Facts: On October 2, 2002, Edwin Babiano was hired by Century Properties Inc (CPI) as Director
of Sales, and was eventually appointed as Vice President for Sales. His employment contract
contained a "Confidentiality of Documents and Non-Compete Clause" which, among others,
barred him from disclosing confidential information, and from working in any business
enterprise that is in direct competition with CPI "while he is employed and for a period of one
year from date of resignation or termination from CPI." Should Babiano breach any of the terms
thereof, his "forms of compensation, including commissions and incentives will be forfeited."
During the same period, Emma Concepcion was initially hired as Sales Agent by CPI and was
eventually promoted as Project Director. It was stipulated in her contract that no employeremployee relationship exists between Concepcion and CPI.
On February 25, 2009, Babiano tendered his resignation and revealed that he had been
accepted as Vice President of First Global BYO Development Corporation (First Global), a
competitor of CPI. On the other hand, Concepcion resigned as CPFs Project Director through a
letter dated February 23, 2009, effective immediately. Respondents filed a complaint for nonpayment of commissions and damages against CPI.
The Labor Arbiter ruled in favor of CPI stating that Babiano violated the "Confidentiality of
Documents and Non-Compete Clause" of his employment contract, thus, resulting in the
forfeiture of his unpaid commissions. While in Concepcions case, it ruled that it did not have
jurisdiction over her money claim as she was not an employee but a mere agent of CPI, as
clearly stipulated in her engagement contract with the latter.
However, the NLRC reversed the LAs decision. The CA subsequently affirmed the NLRC ruling
with modification increasing the award of unpaid commissions to Babiano and Concepcion.
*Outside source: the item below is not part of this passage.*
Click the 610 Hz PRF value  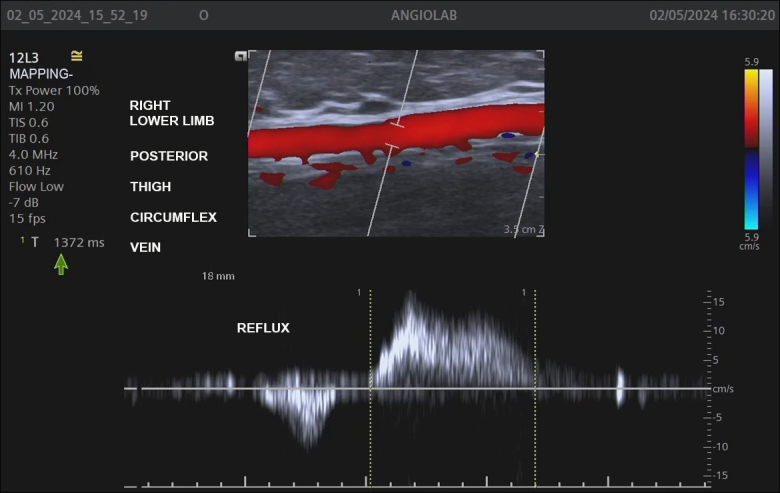coord(28,170)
Issue: WON CPI is liable for the unpaid commissions of respondents
Held: Article 1370 of the Civil Code provides that "if the terms of a contract are clear and
leave no doubt upon the intention of the contracting parties, the literal meaning of its
stipulations shall control." The court ruled that Babiano violated the stipulations of the
"Confidentiality of Documents and Non-Compete Clause", thus, justifying the forfeiture of his
unpaid commissions.
Based on case law, the presence of the following elements evince the existence of an
employer-employee relationship: (a) the power to hire, i.e., the selection and engagement of
the employee; (b) the payment of wages; (c) the power of dismissal; and (d) the employer's
power to control the employee's conduct, or the so called "control test." The control test is
commonly regarded as the most important indicator of the presence or absence of an

employer-employee relationship. Under this test, an employer-employee relationship exists


where the person for whom the services are performed reserves the right to control not only
the end achieved, but also the manner and means to be used in reaching that end.
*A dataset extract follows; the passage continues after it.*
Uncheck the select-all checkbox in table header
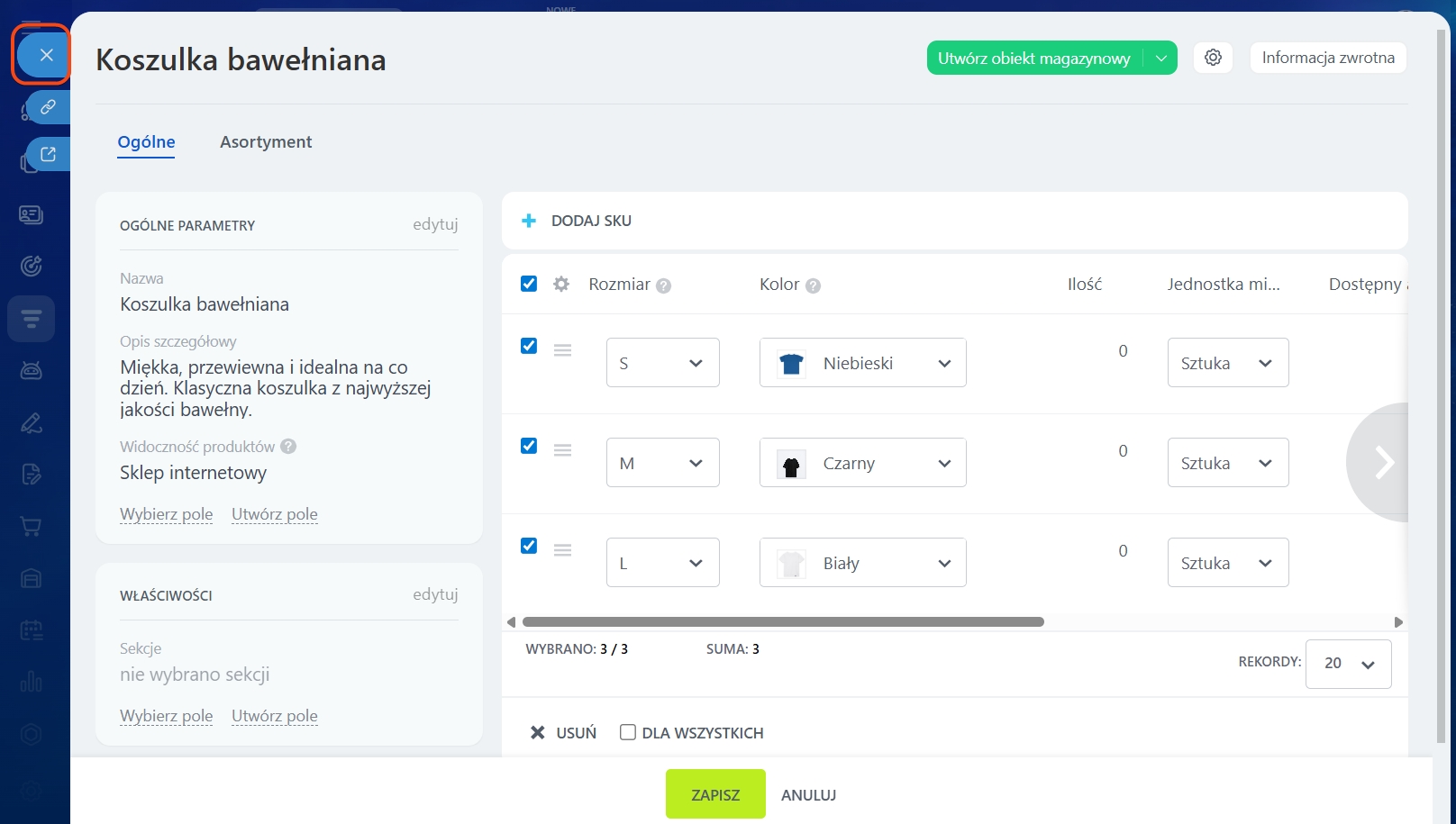Image resolution: width=1456 pixels, height=824 pixels. click(529, 284)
The Court thus, finds that Concepcion was an employee of CPI. While the employment
agreement of Concepcion was denominated as a "Contract of Agency for Project Director," it
should be stressed that the existence of employer-employee relations could not be negated by
the mere expedient of repudiating it in a contract. It was ruled that one's employment status is
defined and prescribed by law, and not by what the parties say it should be.
In sum, the Court thus holds that the commissions of Babiano were properly forfeited for
violating the "Confidentiality of Documents and Non-Compete Clause." On.the other hand, CPI
remains liable for the unpaid commissions of Concepcion in the sum of P591,953.05.